What you should do:
Starting at the line that contains "Instruction: Click the", please transcribe every line through the end of the entries, exactly and with no pictures.

═════ Task inputs

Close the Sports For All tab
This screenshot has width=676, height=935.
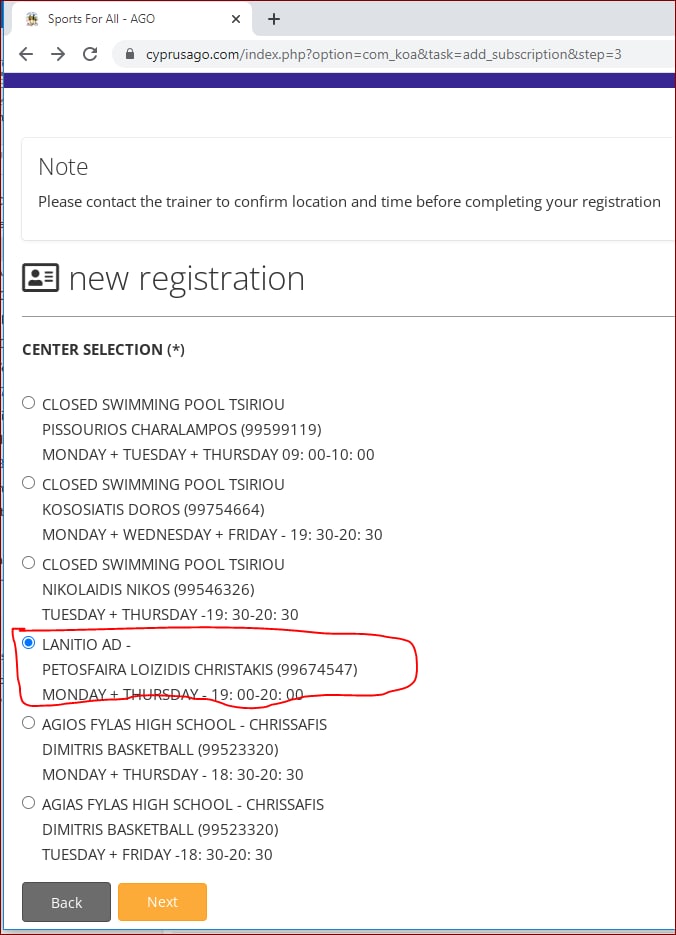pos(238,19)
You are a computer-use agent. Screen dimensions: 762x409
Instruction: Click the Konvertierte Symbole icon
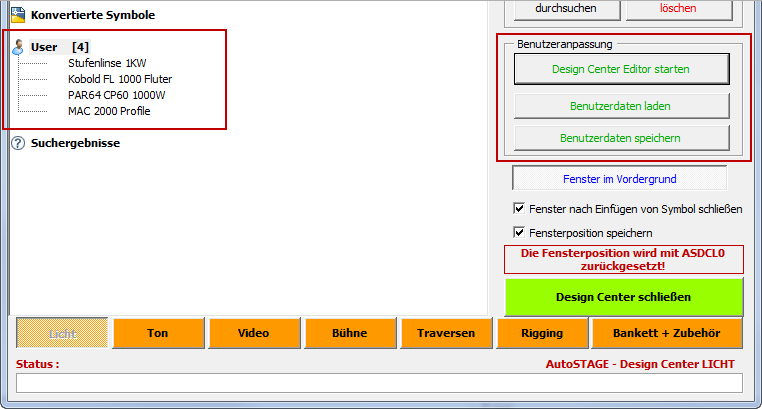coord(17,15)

══════════

Your response:
Instruction: Click the Konvertierte Symbole icon
coord(17,15)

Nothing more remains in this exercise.